WORK ITEM ::
Out of all the lines below, count those with the word "agent". Give the number only.

DATA TO PROCESS ::
══════════

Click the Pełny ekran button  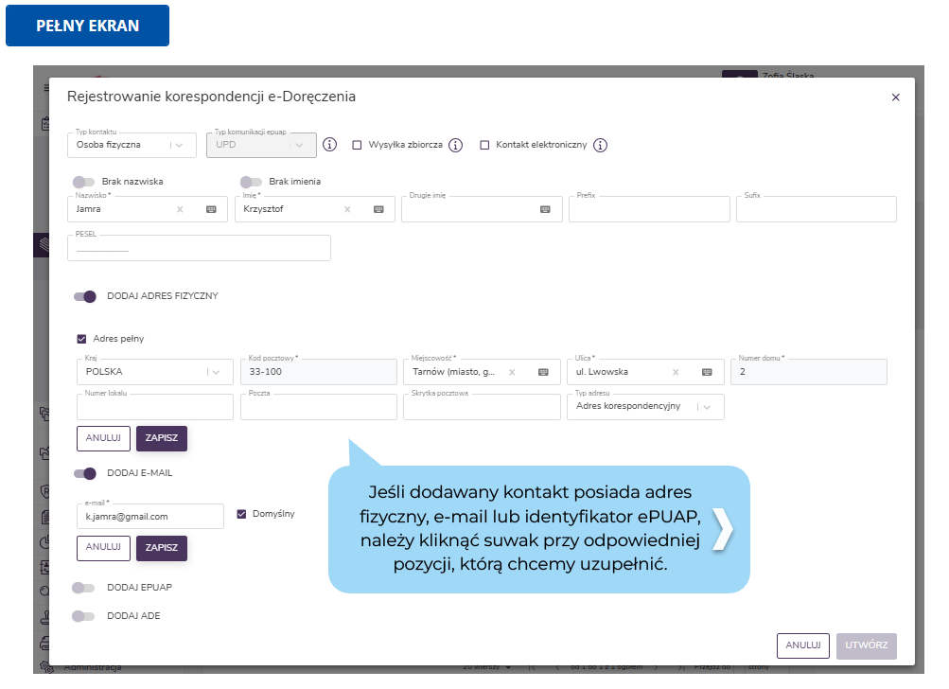click(x=87, y=26)
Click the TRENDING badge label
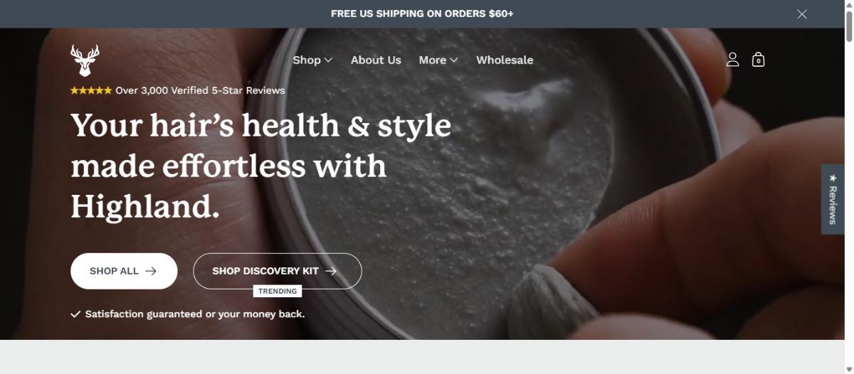Image resolution: width=854 pixels, height=374 pixels. 278,291
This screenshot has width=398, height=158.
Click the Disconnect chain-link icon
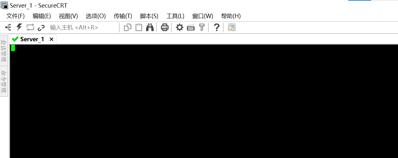(x=41, y=28)
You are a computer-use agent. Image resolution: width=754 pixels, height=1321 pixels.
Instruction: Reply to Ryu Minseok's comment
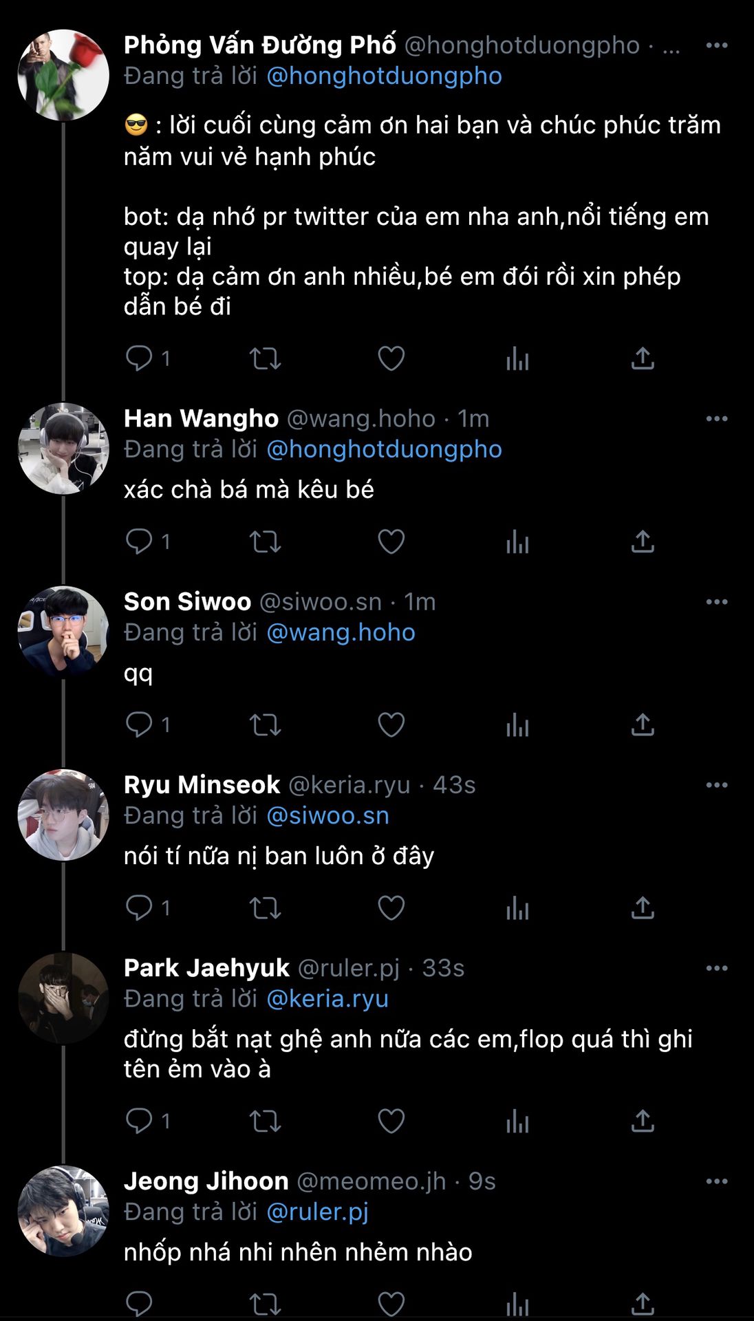click(139, 907)
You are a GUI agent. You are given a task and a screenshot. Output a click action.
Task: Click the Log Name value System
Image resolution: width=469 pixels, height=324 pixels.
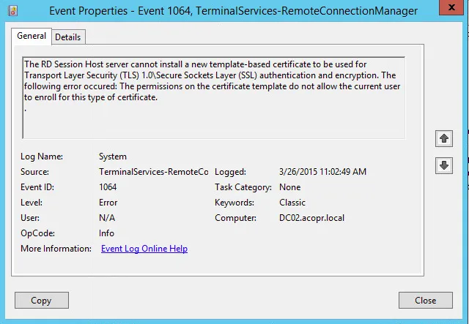click(x=113, y=157)
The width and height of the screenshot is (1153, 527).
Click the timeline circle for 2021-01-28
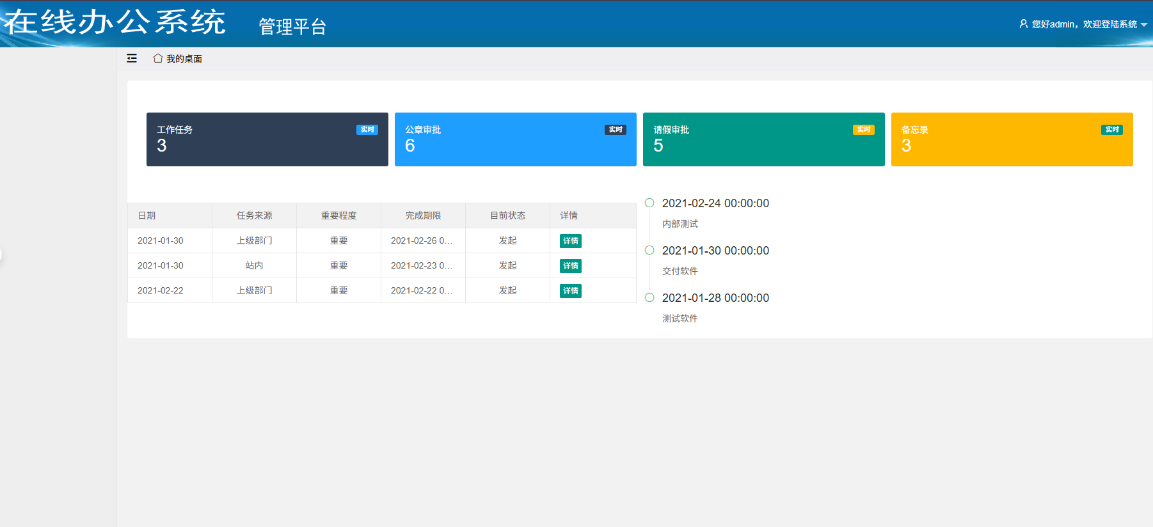click(x=649, y=297)
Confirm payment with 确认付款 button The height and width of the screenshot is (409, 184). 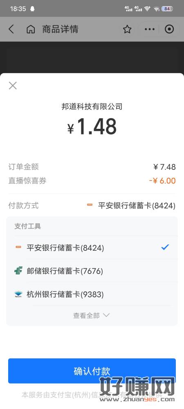click(x=92, y=371)
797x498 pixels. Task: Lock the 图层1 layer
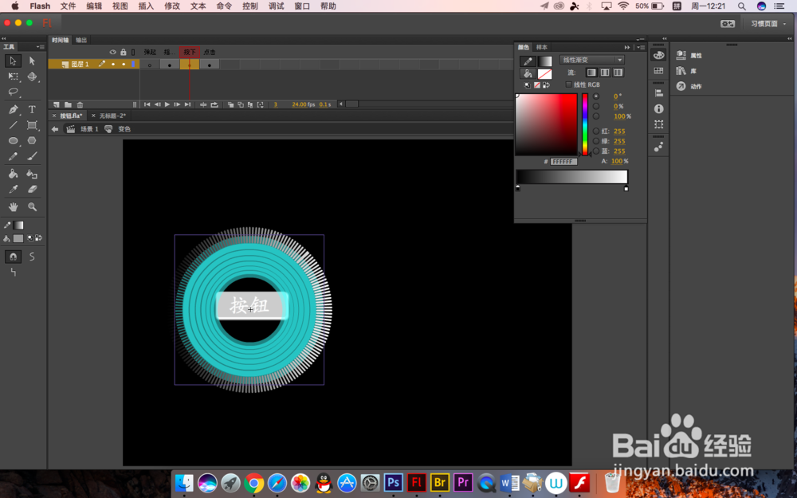tap(124, 64)
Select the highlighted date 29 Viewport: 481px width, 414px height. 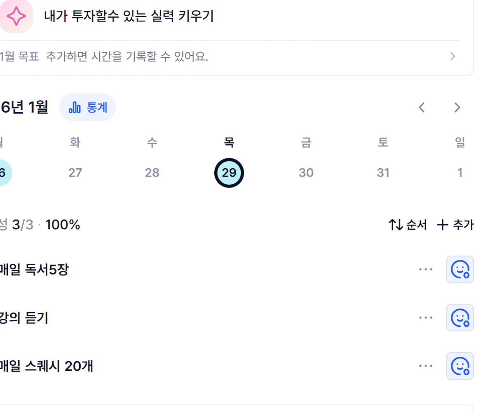[x=229, y=172]
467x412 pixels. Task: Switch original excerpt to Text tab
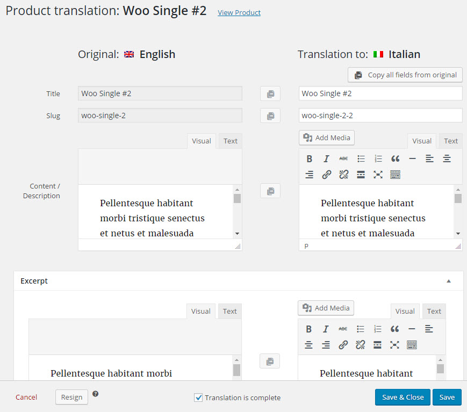click(x=229, y=312)
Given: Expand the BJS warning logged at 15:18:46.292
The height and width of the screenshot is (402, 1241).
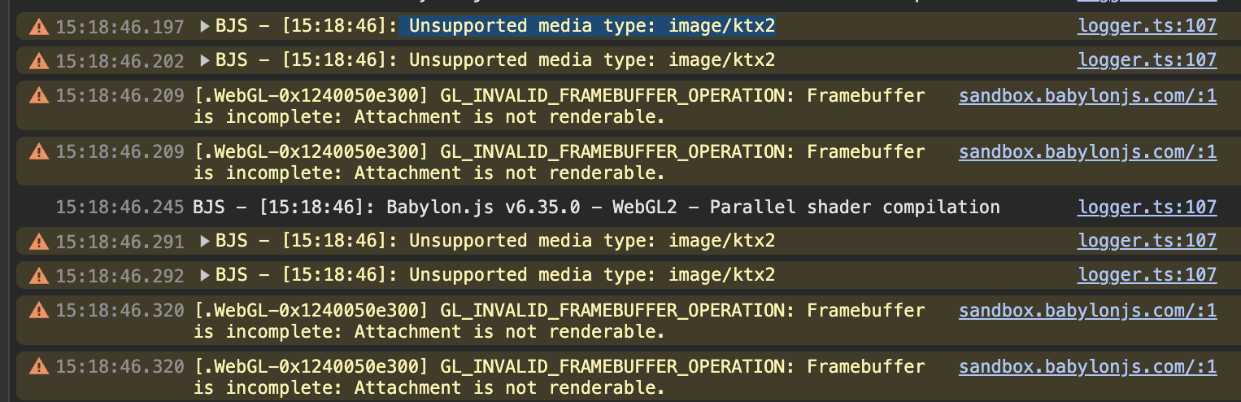Looking at the screenshot, I should [205, 276].
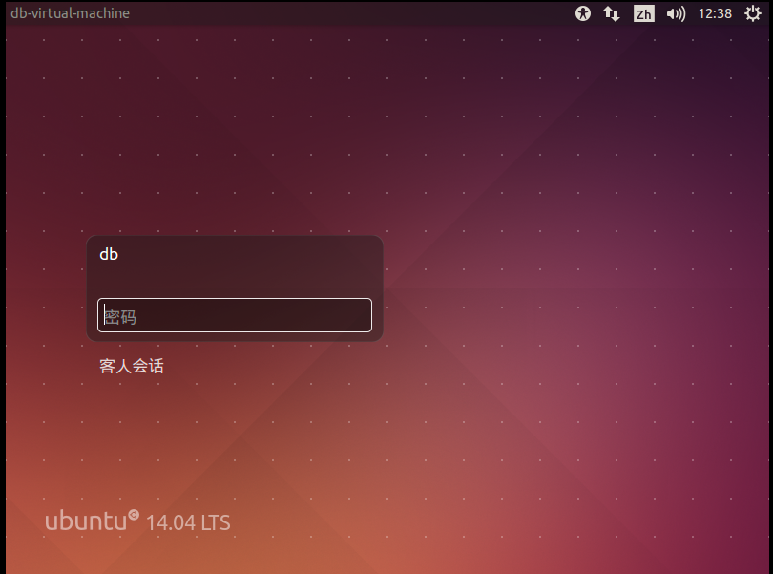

══════════

RESULT FOR THIS EXERCISE ::
2